A segunda e derradeira leva de concertos da 33ª edição do Guimarães Jazz inicia-se na quinta-feira, 14 de novembro (21h30), com aquela que é, pela dimensão colossal do seu percurso no jazz e a sua inegável influência na música contemporânea, sem dúvida a grande figura de relevo histórico do programa do Guimarães Jazz 2024 – o trompetista Wadada Leo Smith.
Segundo a organização, Wadada Leo Smith «é um músico fundamental dos últimos cinquenta anos que, em Guimarães, se apresentará em quinteto para um concerto que se antecipa histórico». A sonoridade única do seu trompete, um som simultaneamente expressivo e depurado, e a versatilidade do seu ímpeto criativo, cristalizado numa música que flui harmoniosamente com a passagem do tempo, são características que contribuem decisivamente para o estatuto icónico de Leo Smith.
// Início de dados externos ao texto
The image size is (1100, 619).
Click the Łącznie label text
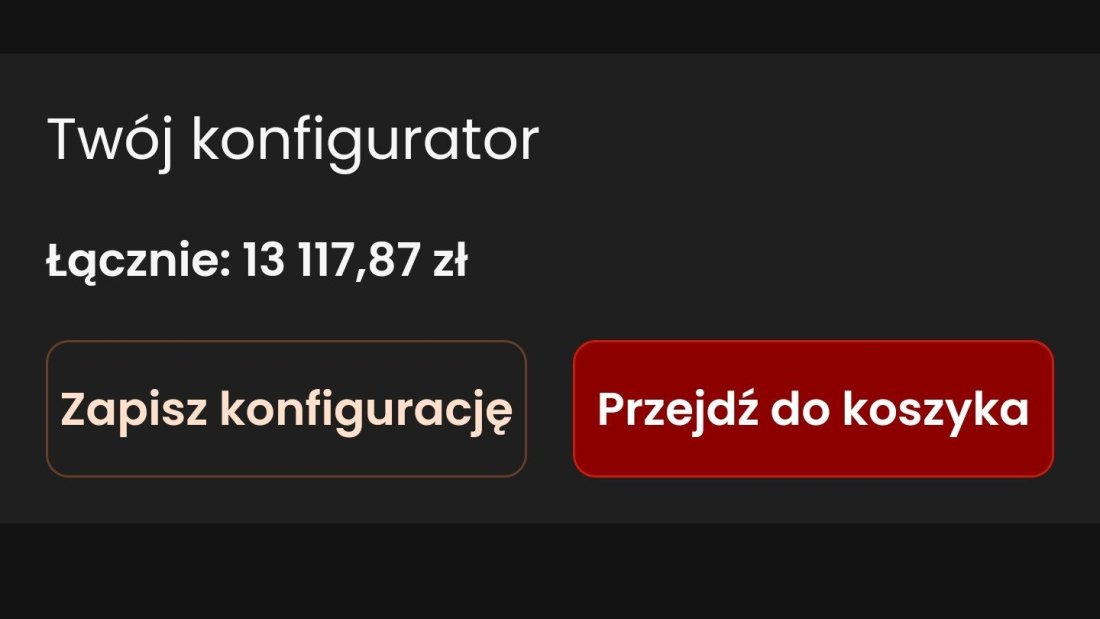(138, 262)
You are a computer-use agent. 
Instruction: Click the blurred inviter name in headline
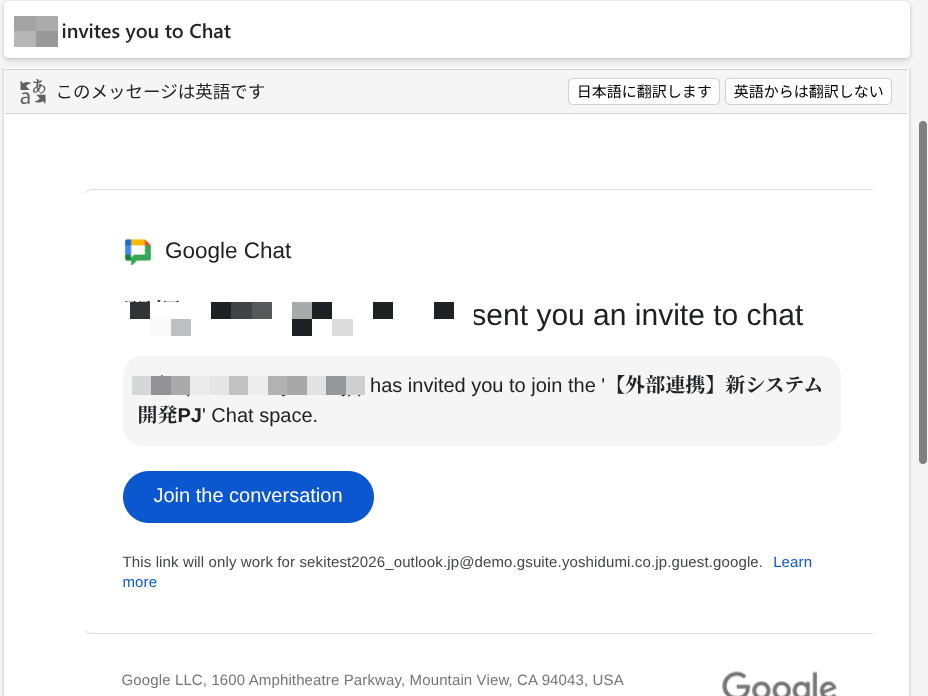coord(291,318)
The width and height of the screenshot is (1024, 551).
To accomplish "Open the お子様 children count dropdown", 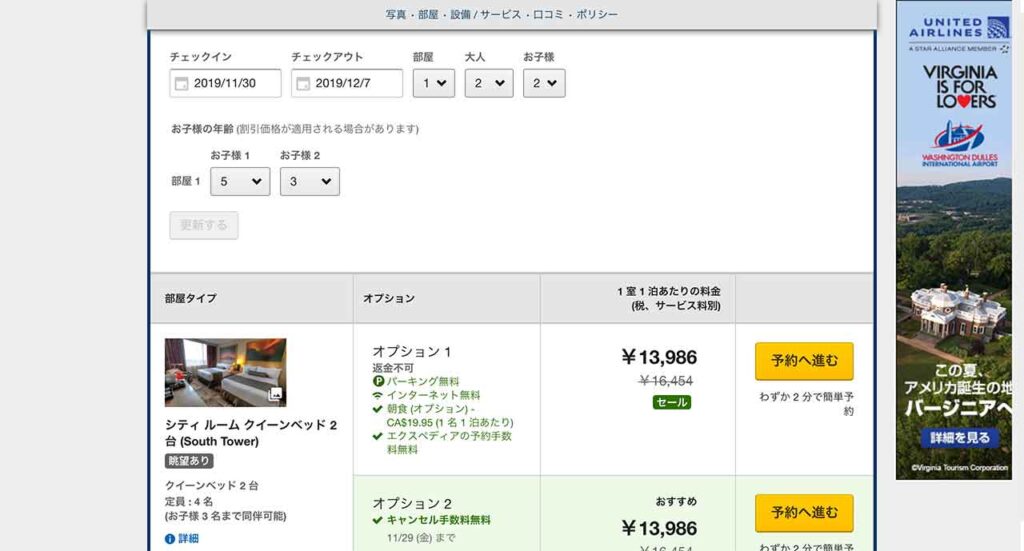I will tap(544, 83).
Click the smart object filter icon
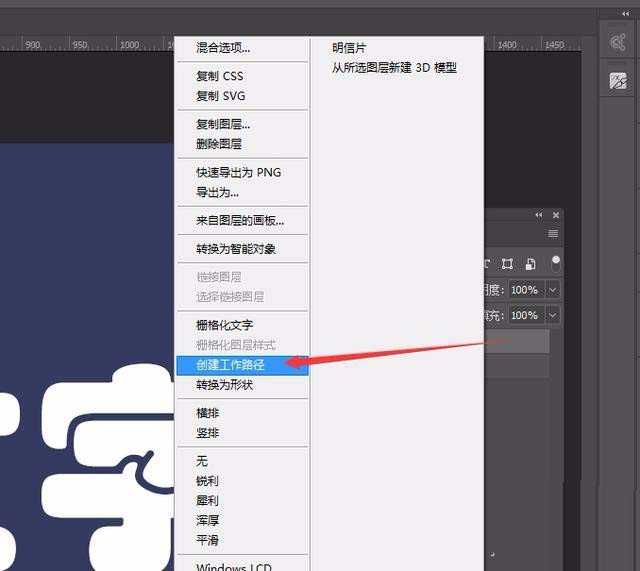This screenshot has width=640, height=571. tap(530, 264)
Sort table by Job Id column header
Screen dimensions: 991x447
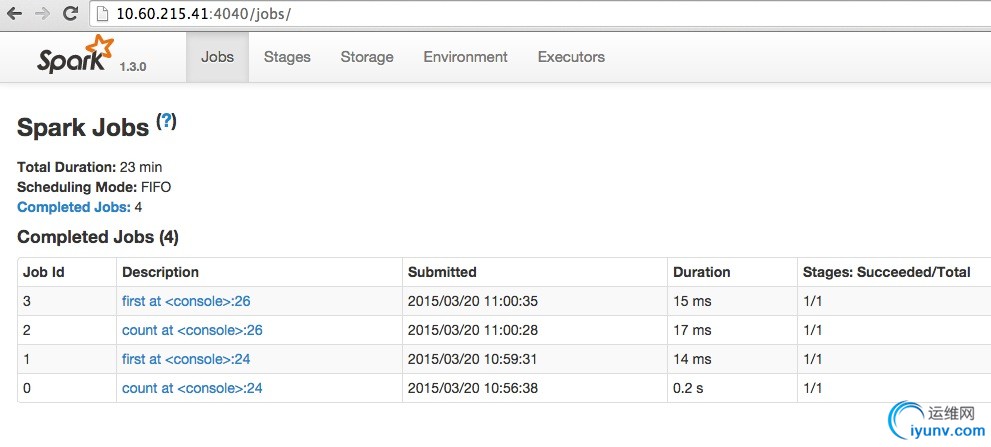point(44,272)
Em Guimarães, Wadada Leo Smith atuará em quinteto, acompanhado pelo guitarrista (e seu neto) Lamar Smith, pela violoncelista Ashley Walters e por uma secção rítmica de contrabaixo e bateria, que será assegurada por dois experientes músicos britânicos (John Edwards e Mark Sanders).
No dia seguinte, 15 de novembro (21h30), o público assistirá à atuação do trio liderado por John Escreet, um pianista portentoso e imprevisível cuja evolução e amplitude criativa justifica a sua atuação pela primeira vez em nome próprio neste palco, naquele que poderá ser um dos momentos altos do festival. A acompanhar o virtuoso e altamente inventivo pianista estará uma secção rítmica composta por Eric Revis e Damion Reid.
O sábado (16 novembro) encerra o festival em força com três concertos Às 16h00, estará em destaque a Sonoscopia, representado este ano pelo trio liderado pelo trompetista português Luís Vicente. De seguida, às 18h00, o palco iluminará o quinteto do pianista italiano Tommaso Perazzo. O espetáculo de encerramento (21h30) destaca a parceria entre o Guimarães Jazz e a Orquestra de Guimarães.